Les rôles du mode produit, et où ils déraillent parfois
Le mode produit ne se résume pas à renommer les chefs de projet en
Product Owners. Il redistribue la décision sur tout le
cycle de vie produit —
définition, conception, production, suivi :
qui arbitre la priorité, qui porte la vision, qui garantit la cohérence
technique, qui mesure l’usage, qui accompagne les utilisateurs. Quand
ces rôles restent implicites, l’organisation garde ses réflexes projet
sous un vocabulaire produit.
Ces rôles ne sont pas des postes à pourvoir un par un : c’est leur
articulation qui fait l’équipe. Le responsable métier tranche, le
Product Manager mesure et pilote l’amélioration continue,
l’équipe DevOps construit et exploite, et les responsables de
déploiement ramènent du terrain l’impact réel sur les utilisateurs.
Une organisation centrée sur la valeur et sur l’usage, plutôt que sur
l’avancement d’un planning.
Côté technique, cela suppose une équipe full stack qui porte sa propre
chaîne : des tests automatisés à tous les niveaux —
non-régression, intégration, limite, performance — et une exploitation
outillée (Kubernetes, Terraform) tenue par ceux-là mêmes qui
développent.
Mesurer la valeur plutôt que l’avancement
En mode projet, la question est « sommes-nous dans les
délais ? ». En mode produit, elle devient « l’usage
a-t-il progressé ? ». Le changement paraît anodin : il
implique en réalité d’instrumenter le produit, de définir des
indicateurs avant de développer, et d’accepter qu’une fonctionnalité
livrée dans les temps puisse être un échec.
C’est aussi ce qui rend un Data Analyst utile dans l’équipe
produit, et non dans une direction transverse qui produit des rapports
que personne n’utilise pour décider.
La dette de découverte
On parle beaucoup de dette technique, rarement de dette de découverte —
l’accumulation de fonctionnalités construites sans avoir vérifié qu’un
besoin réel les justifiait. Elle est plus coûteuse que la dette
technique : on paie le développement, puis la maintenance, puis la
complexité qu’elle ajoute à tout ce qui viendra ensuite.
La réduire suppose de tester avant de construire : entretiens
utilisateurs, cartographie du parcours utilisateur,
maquettes, prototypes jetables, lancement progressif. Un
Design System partagé accélère ce travail — il rend les
maquettes crédibles et le développement prévisible, au lieu de rejouer
chaque écran. Ce travail ressemble à du temps perdu sur un planning
projet. Sur une trajectoire produit, c’est le meilleur investissement
disponible.
Du lot au flux
Le mode projet raisonne par lots : on regroupe, on valide, on livre.
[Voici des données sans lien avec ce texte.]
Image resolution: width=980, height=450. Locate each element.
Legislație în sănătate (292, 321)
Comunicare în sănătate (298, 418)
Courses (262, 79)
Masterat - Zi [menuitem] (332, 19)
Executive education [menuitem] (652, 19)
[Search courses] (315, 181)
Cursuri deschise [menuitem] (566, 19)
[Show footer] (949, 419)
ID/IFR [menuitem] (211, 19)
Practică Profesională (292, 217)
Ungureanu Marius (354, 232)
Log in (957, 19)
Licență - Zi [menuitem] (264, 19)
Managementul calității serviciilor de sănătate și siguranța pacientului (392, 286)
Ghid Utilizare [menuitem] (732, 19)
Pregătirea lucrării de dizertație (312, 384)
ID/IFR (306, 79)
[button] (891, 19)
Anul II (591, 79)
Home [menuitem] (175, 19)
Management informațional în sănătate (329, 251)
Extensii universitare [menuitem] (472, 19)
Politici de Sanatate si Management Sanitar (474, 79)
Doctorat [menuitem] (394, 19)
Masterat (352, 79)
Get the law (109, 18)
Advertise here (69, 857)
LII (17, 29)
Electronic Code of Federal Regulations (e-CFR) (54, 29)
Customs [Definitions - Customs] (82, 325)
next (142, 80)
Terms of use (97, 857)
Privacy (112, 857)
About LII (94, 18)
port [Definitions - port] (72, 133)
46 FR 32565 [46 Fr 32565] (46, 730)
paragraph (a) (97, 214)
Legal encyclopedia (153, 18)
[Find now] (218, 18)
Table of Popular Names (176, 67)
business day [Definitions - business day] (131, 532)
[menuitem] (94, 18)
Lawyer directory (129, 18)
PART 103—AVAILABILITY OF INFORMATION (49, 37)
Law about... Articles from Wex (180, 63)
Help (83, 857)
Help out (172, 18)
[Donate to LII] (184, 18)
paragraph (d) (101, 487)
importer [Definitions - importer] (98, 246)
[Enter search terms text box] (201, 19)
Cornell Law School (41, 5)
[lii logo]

Le mode produit raisonne par flux : on réduit la taille des
incréments jusqu’à ce que livrer devienne un non-événement. Cela suppose
une chaîne CI/CD industrialisée et une culture
DevOps réellement partagée entre le développement et
l’exploitation — sans quoi la promesse produit se heurte à une mise en
production mensuelle et redoutée.
C’est pourquoi le mode produit n’est pas seulement un sujet
d’organisation : il touche l’architecture,
l’industrialisation et
l’infrastructure autant que
les rôles.
Les cadres, et ce qu’ils valent sur le terrain
Scrum structure l’itération, Kanban révèle les goulets, SAFe tente de
coordonner l’échelle. Aucun ne produit de valeur par lui-même. Ce qui
distingue les organisations où le mode produit fonctionne, c’est moins
le cadre retenu que deux conditions : une équipe qui reste, et un
mandat d’arbitrage réellement délégué. Sans elles, le meilleur cadre du
marché reproduit un mode projet avec des rituels supplémentaires.